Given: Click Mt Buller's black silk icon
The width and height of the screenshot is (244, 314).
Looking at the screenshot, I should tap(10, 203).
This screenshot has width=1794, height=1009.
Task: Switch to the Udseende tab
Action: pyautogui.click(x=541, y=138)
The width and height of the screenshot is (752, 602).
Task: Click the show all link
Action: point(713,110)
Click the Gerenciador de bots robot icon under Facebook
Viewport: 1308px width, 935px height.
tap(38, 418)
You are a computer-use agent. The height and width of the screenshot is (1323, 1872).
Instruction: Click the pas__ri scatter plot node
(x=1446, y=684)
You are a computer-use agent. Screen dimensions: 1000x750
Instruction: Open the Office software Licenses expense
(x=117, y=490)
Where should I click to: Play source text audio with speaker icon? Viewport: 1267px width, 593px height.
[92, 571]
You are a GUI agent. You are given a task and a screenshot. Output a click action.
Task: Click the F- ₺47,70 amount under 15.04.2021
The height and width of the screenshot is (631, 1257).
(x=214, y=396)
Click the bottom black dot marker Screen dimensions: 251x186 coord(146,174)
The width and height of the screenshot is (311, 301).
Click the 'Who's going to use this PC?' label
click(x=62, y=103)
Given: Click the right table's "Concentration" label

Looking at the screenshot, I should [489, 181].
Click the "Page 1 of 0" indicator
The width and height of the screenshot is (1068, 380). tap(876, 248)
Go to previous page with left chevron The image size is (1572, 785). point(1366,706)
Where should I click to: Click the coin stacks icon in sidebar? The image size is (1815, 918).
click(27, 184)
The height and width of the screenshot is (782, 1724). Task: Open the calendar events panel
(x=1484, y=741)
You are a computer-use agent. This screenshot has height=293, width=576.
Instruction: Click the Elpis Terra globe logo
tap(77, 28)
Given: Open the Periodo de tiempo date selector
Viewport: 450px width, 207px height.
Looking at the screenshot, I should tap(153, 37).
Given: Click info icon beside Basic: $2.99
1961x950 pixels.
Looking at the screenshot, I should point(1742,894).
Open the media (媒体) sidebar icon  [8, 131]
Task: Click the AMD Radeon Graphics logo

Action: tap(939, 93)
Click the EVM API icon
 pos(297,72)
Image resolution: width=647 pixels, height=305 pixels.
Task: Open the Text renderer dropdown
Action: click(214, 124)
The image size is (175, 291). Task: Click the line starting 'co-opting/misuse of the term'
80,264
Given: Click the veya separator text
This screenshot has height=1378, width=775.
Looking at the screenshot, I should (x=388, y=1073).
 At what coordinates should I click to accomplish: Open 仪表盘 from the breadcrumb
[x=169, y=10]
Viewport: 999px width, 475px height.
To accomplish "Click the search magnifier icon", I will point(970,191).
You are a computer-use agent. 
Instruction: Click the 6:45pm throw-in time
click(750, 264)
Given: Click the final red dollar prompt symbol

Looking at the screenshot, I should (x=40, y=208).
= = =
### PROBLEM REQUIREMENTS
The string "dimensions" marks the lines to return from the material. Copy each one.

### PROBLEM SOLUTION
You are a computer-use agent. Screen dimensions: 1000x750
Click the bottom black dot marker Screen dimensions: 251x186 coord(146,174)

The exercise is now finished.